The authors proof is as follows:

Suppose there is a bijection f:A -> P(A). Let B= {x\in A| x \notin f(x)}. There is a y \in A such that f(y)= B, since f is onto. If y \in B, then by definition of B we conclude that y\notin B. Similarly, if y \notin B, then we conclude y \in B. In either case we get a contraditon, therefore, no such function exist.This proof probably make a lot of sense but I can't understand it. Why define a set B that only consist of elements of A but is not elements of f(x)? Isn't f(x) supposed to be all subsets of x, which means f(x) contains x and the subsets of x? How can the set B even exist ? I'm completely lost.

The Attempt at a Solution

Am not sure why the author provides the proof he does and I am having a hard time understanding it. But if I were to attempt it I would have given a counterexample. I know that cardinality is another word for number of elements when we are talking about finte sets.
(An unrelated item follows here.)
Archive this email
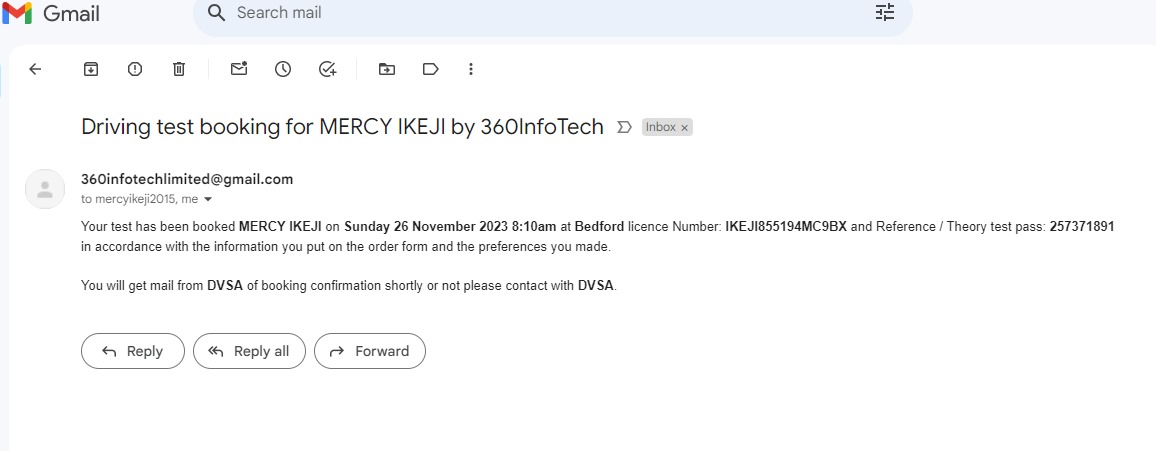1156x451 pixels. click(91, 69)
If i formed a set A= { 1,2} I know that P(A) has subsets \oslash,{1},{2},{1,2}

Clearly they do not have the same cardinality. I am not sure if this is enough to prove the proposed statement partly because I didn't even talk about infinite sets. What do you guys think ?

 

[Hurkyl]

Isn't f(x) supposed to be all subsets of x

No.

Since f is a function from A to P(A), f(x) must be an element of P(A). Equivalently, f(x) is a subset of A.

A priori, f(x) has no interesting properties whatsoever; it's just the result of a function applied to a value.

 

[╔(σ_σ)╝]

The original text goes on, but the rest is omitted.